- In From the Margins and Back Again - 25 Years of Policy: Young People, Sexuality and Gender
Billie Oliver
- In 1960 the Albemarle Report observed that "much thought" would need to be given to ways of attracting girls into youth organisations. However, it was the continuing domination of boys and men in youth work settings during the 1970s that "opened up opportunities for feminist and women-centred practice".
- By the late 1970s the strength of the girls' work movement was such that the National Association of Youth Clubs (NAYC) was pressured into establishing a Girls Work Unit. The National Organisation for Work with Girls and Young Women was formed and provided information and resources, support and training for work with girls.

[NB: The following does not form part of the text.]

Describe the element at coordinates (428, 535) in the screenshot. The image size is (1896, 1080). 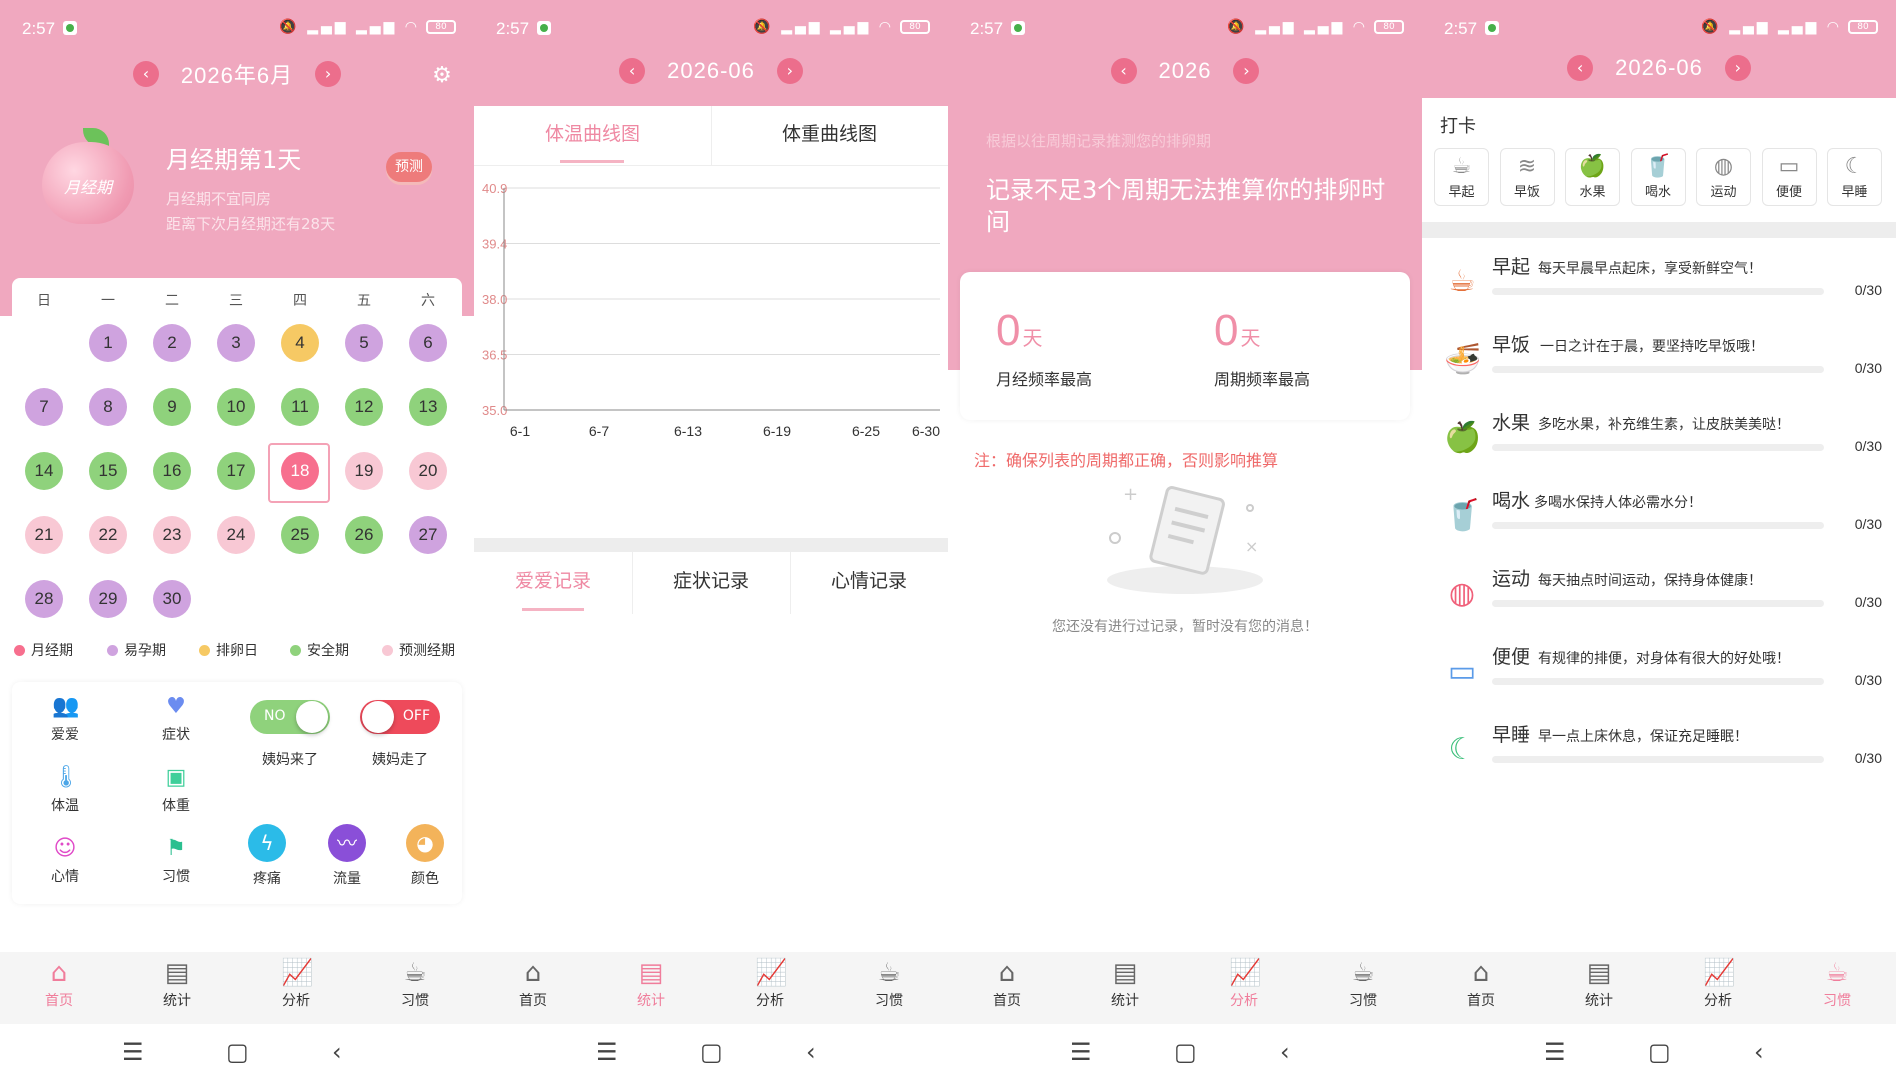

- In 1982 the Thompson Report appeared to accept the argument for girls' work as mainstream when it urged the youth service to take the needs of girls and young women seriously and to tackle and challenge ingrained attitudes and unconscious assumptions. It appeared as though girls' work was beginning to gain a sense of excitement.
- In 1987 the Girls' Work Unit within the NAYC was suddenly closed. Set up only a few years earlier this unit had been seen as crucial to the promotion and communication of gender issues in youth work. The marginalisation of young women's needs continued throughout the 1990s as the work was continuously dogged by challenges about the neglect of boys and men - often on the grounds that class is a more salient form of oppression than gender.
Billie Oliver is at the University of the West of England.